* [WORK REQUIRED]: Format the records below as a JSON list of strings, with each line as its own string and blank lines omitted.

----- GIVEN RECORDS

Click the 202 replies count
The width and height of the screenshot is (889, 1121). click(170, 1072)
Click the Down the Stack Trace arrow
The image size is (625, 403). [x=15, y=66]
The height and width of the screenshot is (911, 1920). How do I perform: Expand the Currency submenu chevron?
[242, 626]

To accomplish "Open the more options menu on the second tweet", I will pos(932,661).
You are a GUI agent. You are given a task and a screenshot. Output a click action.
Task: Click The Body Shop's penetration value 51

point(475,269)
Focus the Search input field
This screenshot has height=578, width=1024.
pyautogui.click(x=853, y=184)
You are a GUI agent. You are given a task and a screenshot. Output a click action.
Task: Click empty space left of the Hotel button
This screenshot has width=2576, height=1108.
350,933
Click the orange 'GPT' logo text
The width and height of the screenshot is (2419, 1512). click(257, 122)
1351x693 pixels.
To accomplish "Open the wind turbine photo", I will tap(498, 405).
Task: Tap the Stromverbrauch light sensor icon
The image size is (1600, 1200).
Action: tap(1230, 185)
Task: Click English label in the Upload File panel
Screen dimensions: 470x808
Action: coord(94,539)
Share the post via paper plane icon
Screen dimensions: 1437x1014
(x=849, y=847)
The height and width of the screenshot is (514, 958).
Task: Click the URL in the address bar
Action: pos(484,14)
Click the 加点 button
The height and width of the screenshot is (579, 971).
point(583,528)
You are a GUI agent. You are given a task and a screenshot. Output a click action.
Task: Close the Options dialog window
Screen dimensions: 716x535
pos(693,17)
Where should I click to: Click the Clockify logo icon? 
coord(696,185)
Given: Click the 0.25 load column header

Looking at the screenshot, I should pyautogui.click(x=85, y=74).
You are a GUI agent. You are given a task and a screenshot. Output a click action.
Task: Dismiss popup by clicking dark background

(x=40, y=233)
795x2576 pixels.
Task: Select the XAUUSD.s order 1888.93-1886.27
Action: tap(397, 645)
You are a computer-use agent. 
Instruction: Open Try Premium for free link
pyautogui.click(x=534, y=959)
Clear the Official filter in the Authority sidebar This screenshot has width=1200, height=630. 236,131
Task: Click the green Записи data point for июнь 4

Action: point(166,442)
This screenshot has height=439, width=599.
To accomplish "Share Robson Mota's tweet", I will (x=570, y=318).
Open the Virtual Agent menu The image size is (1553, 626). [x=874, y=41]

----------

* [FULL OUTPUT]:
[
  "Click the 202 replies count",
  "The width and height of the screenshot is (889, 1121). click(170, 1072)",
  "Click the Down the Stack Trace arrow",
  "The image size is (625, 403). [x=15, y=66]",
  "The height and width of the screenshot is (911, 1920). How do I perform: Expand the Currency submenu chevron?",
  "[242, 626]",
  "To accomplish \"Open the more options menu on the second tweet\", I will pos(932,661).",
  "You are a GUI agent. You are given a task and a screenshot. Output a click action.",
  "Task: Click The Body Shop's penetration value 51",
  "point(475,269)",
  "Focus the Search input field",
  "This screenshot has height=578, width=1024.",
  "pyautogui.click(x=853, y=184)",
  "You are a GUI agent. You are given a task and a screenshot. Output a click action.",
  "Task: Click empty space left of the Hotel button",
  "This screenshot has width=2576, height=1108.",
  "350,933",
  "Click the orange 'GPT' logo text",
  "The width and height of the screenshot is (2419, 1512). click(257, 122)",
  "1351x693 pixels.",
  "To accomplish \"Open the wind turbine photo\", I will tap(498, 405).",
  "Task: Tap the Stromverbrauch light sensor icon",
  "The image size is (1600, 1200).",
  "Action: tap(1230, 185)",
  "Task: Click English label in the Upload File panel",
  "Screen dimensions: 470x808",
  "Action: coord(94,539)",
  "Share the post via paper plane icon",
  "Screen dimensions: 1437x1014",
  "(x=849, y=847)",
  "The height and width of the screenshot is (514, 958).",
  "Task: Click the URL in the address bar",
  "Action: pos(484,14)",
  "Click the 加点 button",
  "The height and width of the screenshot is (579, 971).",
  "point(583,528)",
  "You are a GUI agent. You are given a task and a screenshot. Output a click action.",
  "Task: Close the Options dialog window",
  "Screen dimensions: 716x535",
  "pos(693,17)",
  "Where should I click to: Click the Clockify logo icon? ",
  "coord(696,185)",
  "Given: Click the 0.25 load column header",
  "Looking at the screenshot, I should pyautogui.click(x=85, y=74).",
  "You are a GUI agent. You are given a task and a screenshot. Output a click action.",
  "Task: Dismiss popup by clicking dark background",
  "(x=40, y=233)",
  "795x2576 pixels.",
  "Task: Select the XAUUSD.s order 1888.93-1886.27",
  "Action: tap(397, 645)",
  "You are a computer-use agent. ",
  "Instruction: Open Try Premium for free link",
  "pyautogui.click(x=534, y=959)",
  "Clear the Official filter in the Authority sidebar This screenshot has width=1200, height=630. 236,131",
  "Task: Click the green Записи data point for июнь 4",
  "Action: point(166,442)",
  "This screenshot has height=439, width=599.",
  "To accomplish \"Share Robson Mota's tweet\", I will (x=570, y=318).",
  "Open the Virtual Agent menu The image size is (1553, 626). [x=874, y=41]"
]